The announcement by the International Swaps and Derivatives Association, the Association for Financial Markets in Europe, the International Capital Market Association and the Securities Industry and Financial Markets Association — including its asset management group, Sifma AG — is one of the most public shows yet of co-ordination on benchmark reform across the primary debt and derivatives markets.
Many working groups have been formed in recent years but Thursday’s announcement is one of the most striking examples yet of a collective effort to address the issue of how all markets will move away from interest rates based on interbank offered rates, such as Libor and Euribor.
The move was made in response to Chris Salmon, executive director, markets at the Bank of England, who called in a July 2017 roundtable speech for the widest possible industry engagement with the transition to a new sterling benchmark.
The five trade associations will now undertake a global market survey of infrastructure providers and buy-side and sell-side institutions, and write a detailed report on their use of ibor rates and the issues they foresee in moving away from them.
The roadmap summarises replacement efforts taken so far and key issues to be addressed in ensuring a smooth transition.
These include ensuring liquidity in derivatives markets based on replacement rates, amending existing contracts based on ibor rates, hedging and valuation issues around transitioning legacy contracts, as well as tax, accounting and governance issues.
The report also cites the creation of institutional infrastructures, such as trading and clearing data, as a part of the transition that could cause difficulties. Regulation is also mentioned. The group of five says the move to alternative reference rates could trigger margin requirements on outstanding derivatives contracts.
Since Financial Conduct Authority chief Andrew Bailey’s July 2017 speech announcing the regulator’s 2021 withdrawal from overseeing the calculation of Libor, minds have been concentrated on having credible replacements ready for that deadline.
But for many market participants the sheer size of the task still seems insurmountable by 2021. Using data published by a variety of reference rate working groups and public bodies, the five associations estimate that $370tr of derivatives, loans, securitizations and floating rate bonds reference ibor rates.
Some have called on the banks that submit the data which forms Libor to continue doing so without the FCA’s oversight.
Derivatives players have been ahead of other markets in planning replacement rates.

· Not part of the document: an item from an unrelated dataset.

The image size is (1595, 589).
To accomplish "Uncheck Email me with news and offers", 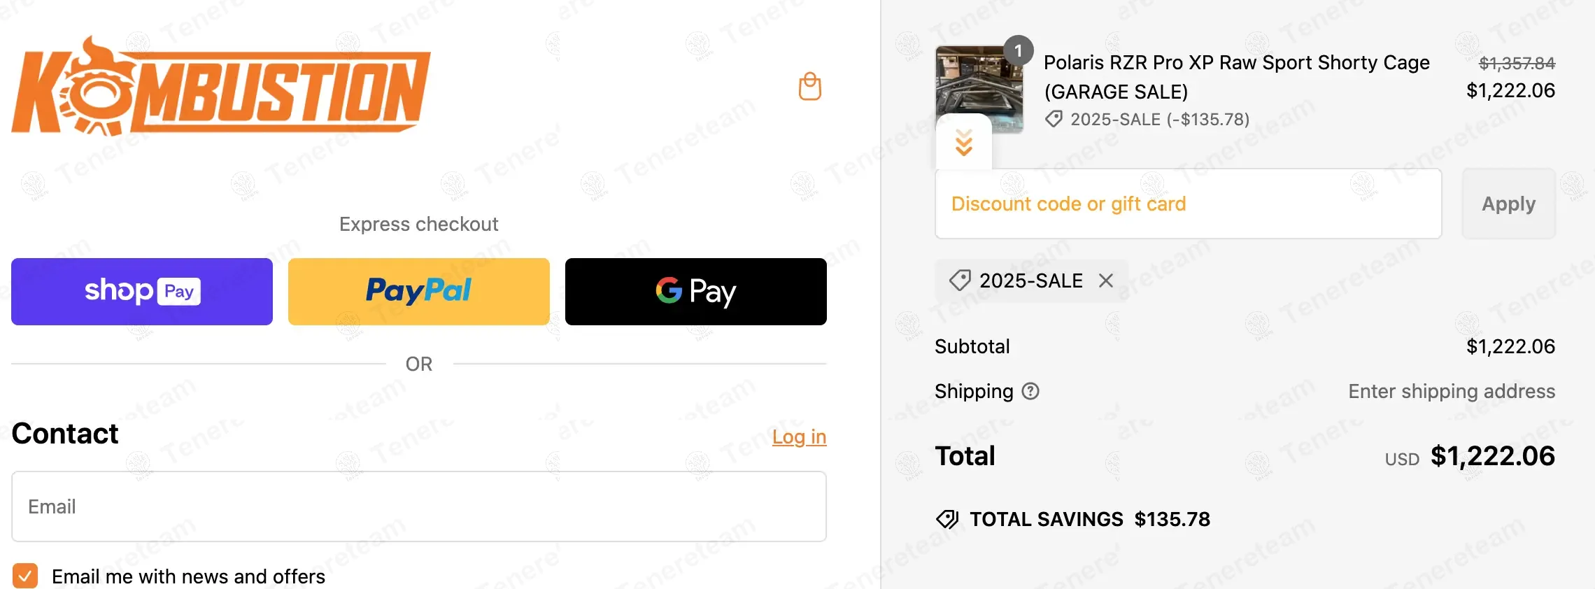I will [x=25, y=576].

This may not be surprising, since about 80% of the $370tr figure constitutes OTC and exchange-traded derivative contracts.
Working groups in the UK, the US, Switzerland and Japan have all identified risk-free rates to replace their ibor benchmarks.
But none of these is a straight replacement. Not only do they fail to mimic the embedded credit premium of ibor rates — which widen in risk-off markets, while risk-free rates tighten — they also lack a term structure. Recreating the latter is seen as one of the most urgent issues to address on the matter, especially in the syndicated loan market.